How Not to Be a Theater Dad (Lessons I Learned the Hard Way)
The talk I gave at Pittsburgh Unifieds last year was called “How to Not Be a Theater Dad.” I want to be upfront about something: I was not consistently good at this. By my own honest accounting, I behaved like a reasonable dad for at best 50% of my daughter’s auditions. The other half? I don’t know if I was following my own advice. The fact that I’m now giving a talk on the subject is either ironic or useful, depending on how you look at it - I’m hoping it’s useful, because I learned most of this the hard way and would rather you didn’t have to.
Let me start with the story that stuck with me most, because it’s a good illustration of what’s actually at stake here.
My daughter and I were at lunch during Unifieds. There were two faculty members and what I think was a MFA or senior BFA from a program at a table right next to us. They likely knew we were there for the auditions, but they didn’t seem to care. They were talking openly about the kids they’d seen, about things they’d heard, and then - this is the part that’s hard to forget - they started talking about a dad. A dad who had been emailing them constantly. Every time his daughter posted a new video, every time she put something up on social media, he was forwarding it along, because they were from her dream school and he wanted to make sure they saw it. They talked about how it reflected on the audition. And then they talked about the audition itself, which unfortunately had not gone well for her.
I’d love to tell you which school it was, but of course I won’t. The point is that this dad thought he was helping. And what he was actually doing was making things worse, in a way he would never know about and she would never find out.
Coaches tell their students all the time “be very careful about what you say in public, since you never know who might be listening.”. This clearly applies to faculty!
The most common version of this mistake is subtler than mass-emailing faculty. It’s the question you ask the moment they come out of the audition room.
How’d it go? What did they say? Did they seem to like you?
I was definitely guilty of this. You’ve been sitting in a hotel lobby for two hours. You’re invested. You want to know. It feels completely natural to ask. But what you’re actually doing is taking someone who just spent every ounce of emotional and artistic energy they had in that room, and immediately asking them to perform again - this time for you. All you’re doing is adding to the pressure.
My daughter finally told me to stop asking, somewhere in the middle of Chicago Unifieds. I started waiting for her to bring it up on her own instead, and she always did, and those conversations were better. I wish I’d figured that out earlier in the season rather than later, but I didn’t, and I’m passing it along now.
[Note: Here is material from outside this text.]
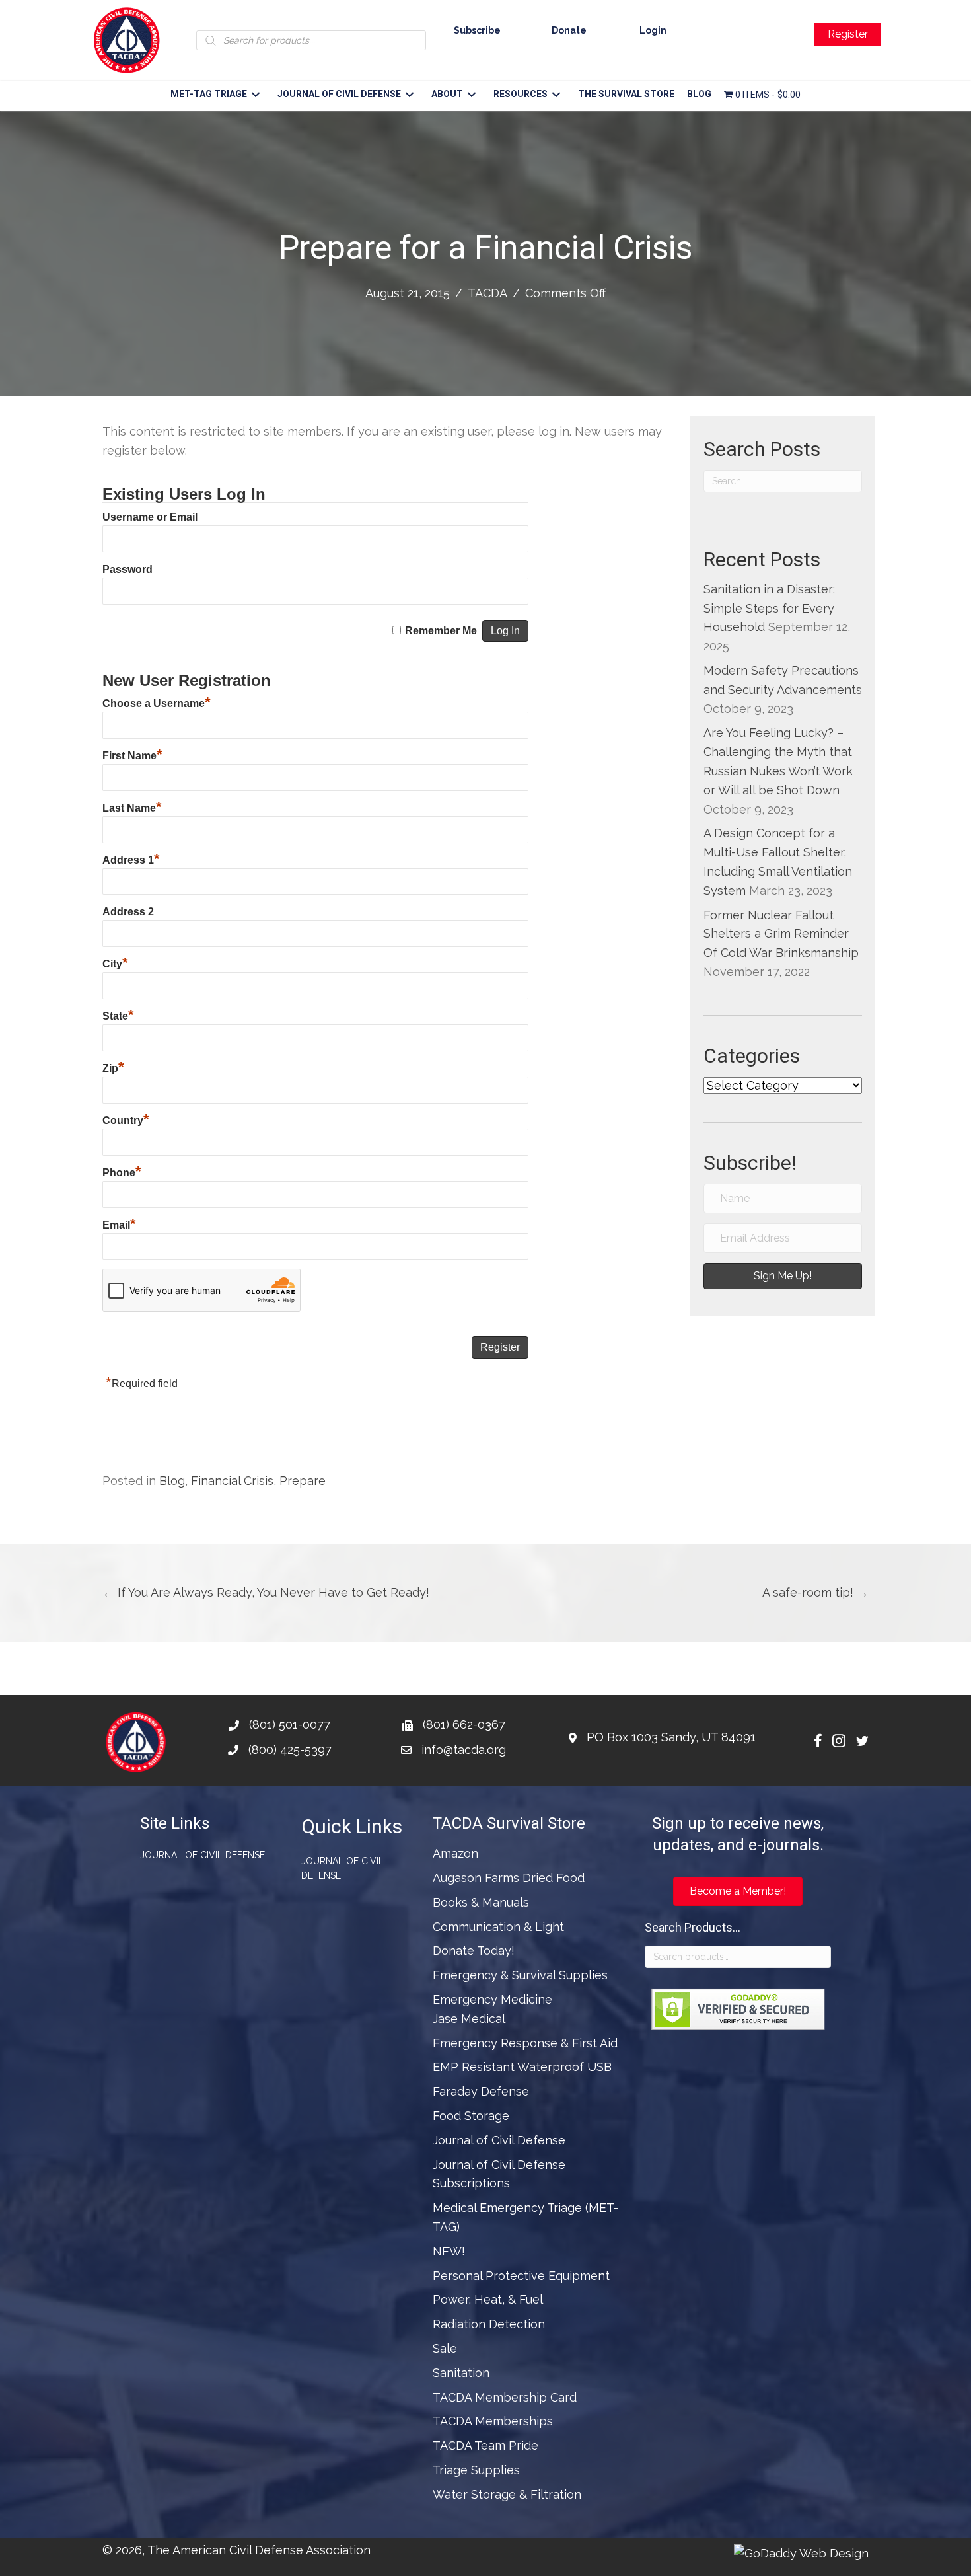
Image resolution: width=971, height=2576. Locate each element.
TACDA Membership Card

A few other things I had to actively work against:
Don’t obsess over the prescreens. Once they’re submitted, they’re submitted. Watching them another fifty times looking for things she could have done better isn’t useful, and if she catches you doing it, it’s actively harmful. Trust the work that went into making them. One other bit of advice that my daughter has learned as a freshman is that it’s generally not worth recording pre-screens over and over again, looking for that perfect take. Of course, if something went off the rails in a recording and you can easily fix it - do that. But all those tiny little details and differences between takes that your child may notice won’t really matter in terms of getting in.
Don’t make it your identity. This one is harder than it sounds, because you’re going to spend an enormous amount of concentrated time with your kid during this year - traveling together, sitting in lobbies together, going through highs and lows together - and it’s great in a lot of ways. But at some point the season ends, they go to college, and if your entire sense of purpose has been wrapped up in this process, that transition is going to be rough. Your kid is auditioning. You are not. Whether they get into a program or not is not a reflection on them, and it’s certainly not a reflection on you.
Lower your expectations for control. You’re going to spend months helping with every aspect of this process: building the list, tracking the deadlines, booking the travel, handling the logistics. It can start to feel like you’re running a campaign, and campaigns have outcomes you’re trying to influence. But you are not the one driving this bus. The artistic decisions are theirs. The relationship with the stage is theirs. Your job is to make sure the infrastructure holds so they can focus on what actually matters in those rooms.
Stay humble about your kid’s chances. Everyone in this process is talented. Every kid at a Unifieds event is talented - that’s why they’re there. Overconfidence about who deserves to get in leads to exactly the kind of behavior that ends up discussed at lunch tables. The bar is genuinely high, and the process is genuinely random at the margins, and modeling graciousness for your kid - being happy for the kids around them who get good news, not bitter about the ones who don’t - matters more than most parents realize.
There’s a version of all of this that I’d summarize as: remember whose dream this is. You are there to support it, not to own it. The moment you start treating your kid’s MT ambitions as your project to manage, your mission to accomplish, or your identity to protect, you’ve crossed a line that’s hard to walk back from.
Theater kids, from what I’ve seen, are remarkably good at cheering for each other. They celebrate each other’s acceptances, they encourage each other through rejections, they seem to genuinely want everyone around them to succeed. As parents, we could learn something from that. Our job is to raise a good human who’s happy when other people do well - and if we do that job right, the rest tends to take care of itself.